Available data:
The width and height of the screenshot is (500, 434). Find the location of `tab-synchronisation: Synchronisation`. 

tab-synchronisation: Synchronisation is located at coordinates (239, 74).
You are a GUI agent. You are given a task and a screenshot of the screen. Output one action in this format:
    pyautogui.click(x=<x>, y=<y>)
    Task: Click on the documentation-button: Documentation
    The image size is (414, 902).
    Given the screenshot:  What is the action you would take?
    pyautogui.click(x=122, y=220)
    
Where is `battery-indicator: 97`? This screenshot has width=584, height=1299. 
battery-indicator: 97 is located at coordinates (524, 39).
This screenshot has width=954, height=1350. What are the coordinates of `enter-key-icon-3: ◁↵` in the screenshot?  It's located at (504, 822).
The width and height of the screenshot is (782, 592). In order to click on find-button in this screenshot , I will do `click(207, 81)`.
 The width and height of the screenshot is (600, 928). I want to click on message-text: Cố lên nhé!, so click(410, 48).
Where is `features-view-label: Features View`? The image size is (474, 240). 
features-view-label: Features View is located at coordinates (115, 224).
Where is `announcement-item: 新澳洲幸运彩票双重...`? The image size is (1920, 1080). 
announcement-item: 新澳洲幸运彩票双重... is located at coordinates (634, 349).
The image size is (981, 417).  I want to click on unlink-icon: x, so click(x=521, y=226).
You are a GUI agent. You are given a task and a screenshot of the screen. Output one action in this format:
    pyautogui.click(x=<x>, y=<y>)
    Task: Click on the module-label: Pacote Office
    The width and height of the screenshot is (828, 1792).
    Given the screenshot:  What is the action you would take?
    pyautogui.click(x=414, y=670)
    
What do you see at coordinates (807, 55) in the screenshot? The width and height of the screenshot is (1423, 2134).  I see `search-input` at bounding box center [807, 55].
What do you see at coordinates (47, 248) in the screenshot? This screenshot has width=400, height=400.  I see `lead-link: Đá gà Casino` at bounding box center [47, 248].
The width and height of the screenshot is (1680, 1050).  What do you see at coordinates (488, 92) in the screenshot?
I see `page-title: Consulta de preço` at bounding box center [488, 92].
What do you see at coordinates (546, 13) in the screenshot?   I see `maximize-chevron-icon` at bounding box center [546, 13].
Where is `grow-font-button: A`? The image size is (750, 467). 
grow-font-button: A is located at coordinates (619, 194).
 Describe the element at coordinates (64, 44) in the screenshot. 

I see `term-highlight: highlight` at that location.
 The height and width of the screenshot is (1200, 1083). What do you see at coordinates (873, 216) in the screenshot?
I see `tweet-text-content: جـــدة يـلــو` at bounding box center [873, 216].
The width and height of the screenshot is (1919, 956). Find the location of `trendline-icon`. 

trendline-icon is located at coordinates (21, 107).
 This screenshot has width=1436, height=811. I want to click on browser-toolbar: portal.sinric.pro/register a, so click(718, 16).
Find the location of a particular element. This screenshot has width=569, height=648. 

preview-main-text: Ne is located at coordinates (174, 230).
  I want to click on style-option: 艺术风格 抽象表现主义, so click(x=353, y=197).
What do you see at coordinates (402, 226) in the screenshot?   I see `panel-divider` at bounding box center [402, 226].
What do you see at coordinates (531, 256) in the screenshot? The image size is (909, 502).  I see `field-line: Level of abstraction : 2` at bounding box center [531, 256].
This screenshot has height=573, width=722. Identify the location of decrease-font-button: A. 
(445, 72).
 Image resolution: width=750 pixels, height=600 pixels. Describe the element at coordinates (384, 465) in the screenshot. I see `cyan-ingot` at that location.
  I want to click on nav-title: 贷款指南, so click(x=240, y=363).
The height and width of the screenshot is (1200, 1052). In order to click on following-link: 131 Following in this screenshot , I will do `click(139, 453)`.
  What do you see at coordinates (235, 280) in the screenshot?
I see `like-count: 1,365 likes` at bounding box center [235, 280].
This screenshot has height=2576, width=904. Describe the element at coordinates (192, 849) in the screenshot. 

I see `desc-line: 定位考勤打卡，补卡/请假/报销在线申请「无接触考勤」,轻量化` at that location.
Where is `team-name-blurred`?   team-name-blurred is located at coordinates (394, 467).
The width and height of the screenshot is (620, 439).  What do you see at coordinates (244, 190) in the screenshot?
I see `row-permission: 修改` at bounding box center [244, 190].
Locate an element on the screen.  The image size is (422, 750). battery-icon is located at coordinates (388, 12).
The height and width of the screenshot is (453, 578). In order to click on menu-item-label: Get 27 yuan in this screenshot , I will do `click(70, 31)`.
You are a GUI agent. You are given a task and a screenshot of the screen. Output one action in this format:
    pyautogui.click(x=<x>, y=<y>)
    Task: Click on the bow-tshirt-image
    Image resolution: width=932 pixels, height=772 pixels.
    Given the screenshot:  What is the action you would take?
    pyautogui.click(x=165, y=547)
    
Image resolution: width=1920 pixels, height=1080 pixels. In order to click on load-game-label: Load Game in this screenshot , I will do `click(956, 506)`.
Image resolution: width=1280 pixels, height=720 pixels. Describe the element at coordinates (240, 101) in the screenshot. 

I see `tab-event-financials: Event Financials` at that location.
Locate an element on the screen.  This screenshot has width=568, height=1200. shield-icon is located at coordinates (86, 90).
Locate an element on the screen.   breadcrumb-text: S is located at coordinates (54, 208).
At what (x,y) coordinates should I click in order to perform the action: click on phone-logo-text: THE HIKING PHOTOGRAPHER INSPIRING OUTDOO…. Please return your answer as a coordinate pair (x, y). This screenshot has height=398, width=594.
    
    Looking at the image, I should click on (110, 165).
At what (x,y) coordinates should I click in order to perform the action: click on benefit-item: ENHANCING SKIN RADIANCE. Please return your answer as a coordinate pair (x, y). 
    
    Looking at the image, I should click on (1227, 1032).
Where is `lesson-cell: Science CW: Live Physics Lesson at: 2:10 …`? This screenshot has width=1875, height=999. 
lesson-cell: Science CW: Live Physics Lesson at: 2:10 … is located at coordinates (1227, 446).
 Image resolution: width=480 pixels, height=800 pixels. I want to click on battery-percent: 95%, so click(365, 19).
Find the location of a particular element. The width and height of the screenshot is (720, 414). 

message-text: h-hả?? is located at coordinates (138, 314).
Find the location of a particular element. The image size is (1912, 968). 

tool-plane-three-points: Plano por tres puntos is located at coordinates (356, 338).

What the task requires: Copy out every line of the entries from the one containing "has height=398, width=594." down through the one containing "Looking at the image, I should click on (1227, 1032).", keeping both of those lines and changing nothing.

Result for this exercise:
At what (x,y) coordinates should I click in order to perform the action: click on phone-logo-text: THE HIKING PHOTOGRAPHER INSPIRING OUTDOO…. Please return your answer as a coordinate pair (x, y). This screenshot has height=398, width=594.
    
    Looking at the image, I should click on (110, 165).
At what (x,y) coordinates should I click in order to perform the action: click on benefit-item: ENHANCING SKIN RADIANCE. Please return your answer as a coordinate pair (x, y). 
    
    Looking at the image, I should click on (1227, 1032).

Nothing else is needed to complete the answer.